_Consigne_
Recopiez mot pour mot, dans le récit de la journée de pluie en Mongolie, le passage qui va de "La pluie n'a" jusqu'à "manque de clients.".

_Texte de lecture_
==============================

La pluie n'a pas cessé. Vos hôtes vous proposent de rester une journée de plus avec eux. C'est ce que vous avez de mieux à faire. Une journée de repos, mais sans Internet car le cybercafé est fermé. Probablement à cause du manque de clients.

 

Dans le village, les gens vont chez les uns et les autres. Ils rentrent simplement. S 'assoient et discutent un moment avant de passer à une autre maison. Le village est triste, et ses réunions sont bien la seule animation. Okhtuu est parti tôt travailler. Le reste de la famille est plus discrète, et les échanges sont plus difficiles. Heureusement, les visites des voisins animent la journée.

 

Vous êtes nourris par vos hôtes. Tu fais des courses que tu amènes à la mère de famille, mais tu comprends que leur menu quotidien est peu varié : des raviolis à la viande qu'elle et sa fille confectionnent avant chaque repas. La Mongolie n'est pas un pays pour les végétariens. L'alimentation des familles de nomades doit se réduire à la viande fournie par leur troupeaux. La farine pour les raviolis est certainement importée car tu n'as vu aucun champ cultivé. La Mongolie semble est un immense pâturage.

 

En fin de journée, le soleil réapparaît. Vous partirez demain matin, quelque soit la météo. Depuis quatre jours, vous n'avez pas beaucoup avancé.

 

La soirée se passe avec les voisins. Un jeune couple avec deux belles petites filles. Elle est institutrice du village. Tu montres tes photos de voyage, et David ses vidéos prises avec la caméra fixée sur son casque. Okhtuu essaye de faire boire tout le monde, mais il semble qu'il y ait une coalition pour lui résister. Tu auras moins mal au crâne demain matin.

==============================

_Entrées fournies_
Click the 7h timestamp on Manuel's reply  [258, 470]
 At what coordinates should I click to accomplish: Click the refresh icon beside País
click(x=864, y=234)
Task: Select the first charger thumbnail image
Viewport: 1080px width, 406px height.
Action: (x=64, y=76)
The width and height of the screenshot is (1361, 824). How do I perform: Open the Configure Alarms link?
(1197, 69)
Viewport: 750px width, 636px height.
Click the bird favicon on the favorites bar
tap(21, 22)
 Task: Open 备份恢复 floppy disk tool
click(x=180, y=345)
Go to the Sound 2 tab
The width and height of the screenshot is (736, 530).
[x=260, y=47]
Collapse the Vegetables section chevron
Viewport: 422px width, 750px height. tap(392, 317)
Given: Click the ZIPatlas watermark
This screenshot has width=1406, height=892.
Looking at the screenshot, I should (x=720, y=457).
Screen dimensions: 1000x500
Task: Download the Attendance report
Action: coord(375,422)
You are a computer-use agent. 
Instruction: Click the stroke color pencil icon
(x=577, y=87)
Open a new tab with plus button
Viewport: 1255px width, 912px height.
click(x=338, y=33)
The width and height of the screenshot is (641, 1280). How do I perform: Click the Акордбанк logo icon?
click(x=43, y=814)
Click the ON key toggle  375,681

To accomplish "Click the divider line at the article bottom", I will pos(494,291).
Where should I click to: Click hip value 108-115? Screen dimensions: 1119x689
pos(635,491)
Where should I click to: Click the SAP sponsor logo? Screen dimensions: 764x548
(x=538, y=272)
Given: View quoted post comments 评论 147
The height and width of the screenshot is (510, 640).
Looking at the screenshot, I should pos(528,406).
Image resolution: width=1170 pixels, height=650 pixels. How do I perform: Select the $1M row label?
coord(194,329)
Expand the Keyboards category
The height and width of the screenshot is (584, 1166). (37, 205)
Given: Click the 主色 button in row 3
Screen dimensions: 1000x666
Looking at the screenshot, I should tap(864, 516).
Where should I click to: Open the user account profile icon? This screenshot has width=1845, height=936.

==============================

_Réponse complète_
La pluie n'a pas cessé. Vos hôtes vous proposent de rester une journée de plus avec eux. C'est ce que vous avez de mieux à faire. Une journée de repos, mais sans Internet car le cybercafé est fermé. Probablement à cause du manque de clients.